Elle constitue la troisième cause d’hémorragie haute, souvent favorisée par les anti-inflammatoires ou l’aspirine. Les lésions souvent superficielles peuvent régresser rapidement, de sorte qu’une fibroscopie réalisée tardivement peut ne pas trouver de lésion muqueuse évidente.

Les inhibiteurs de la pompe à protons sont proposés, associés bien sûr à l’arrêt des médicaments gastrotoxiques s’ils ont été pris.

Syndrome de Mallory Weiss :

Le syndrome de Mallory Weiss peut être responsable d’hémorragies abondantes liées à une dilacération longitudinale de la jonction oesogastrique à l’occasion d’efforts de vomissements.

Un geste local d’hémostase par endoscopie peut être nécessaire. La plupart du temps, l’évolution se fait favorablement vers la guérison sans traitement, sinon celui des vomissements.

Ulcération simplex de Dieulafoy :

Les ulcérations simplex de Dieulafoy sont des ulcérations muqueuses en regard d’une artère située anormalement sous l’épithélium. Ces ulcérations peuvent exister aussi bien au niveau de l’estomac que de l’intestin grêle et du côlon.

Dans l’estomac, elles siègent surtout dans le fundus.

Elles peuvent être responsables d’hémorragies abondantes, qui nécessitent souvent un geste hémostatique endoscopique.

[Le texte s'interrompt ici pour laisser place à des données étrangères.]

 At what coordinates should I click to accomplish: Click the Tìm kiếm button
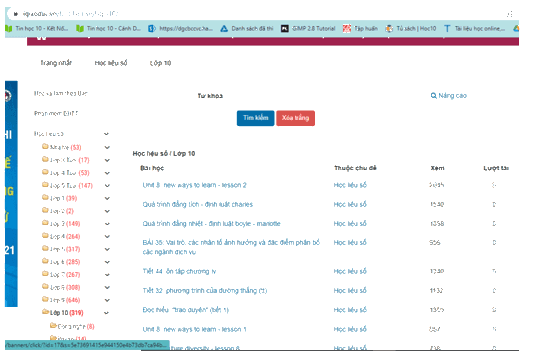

Ulcération du collet d’une volumineuse hernie hiatale :

Des ulcérations du collet d’une volumineuse hernie hiatale sont responsables de 3 % des hémorragies digestives hautes, en règle peu importantes.

Elles sont plus souvent responsables d’anémie microcytaire.

Ectasies vasculaires antrales :

Les ectasies vasculaires antrales soit associées à une cirrhose (dans le cadre d’une gastrite d’hypertension portale) soit associées à des maladies de système (sclérodermie +++) sont responsables de 1 % des hémorragies digestives.

La coagulation de ces ectasies vasculaires peut être envisagée en cas de récidive ou de saignement important à l’aide du plasma argon.

Tumeurs :

Les tumeurs malignes ou bénignes sont responsables de 5 % des hémorragies digestives hautes.

Il peut s’agir d’un adénocarcinome de l’estomac, d’un lymphome ou bien d’une tumeur stromale (autrefois appelée schwannome ou léiomyome).

L’endoscopie peut dans 5 % des cas ne rien démontrer. Il faut penser selon le contexte à la possibilité d’une hémobilie ou bien d’une wirsungorragie.

CONCLUSION :

Les hémorragies digestives hautes sont une urgence fréquente dont la mortalité est restée relativement constante (15 %), malgré les progrès diagnostique et thérapeutique de l’endoscopie.

L’endoscopie, réalisée le plus rapidement possible en cas de saignement abondant, reste la meilleure solution pour éviter le recours à la chirurgie d’hémostase. Le pronostic reste bien sûr dépendant du terrain, l’âge ou une cirrhose associée étant les facteurs principaux.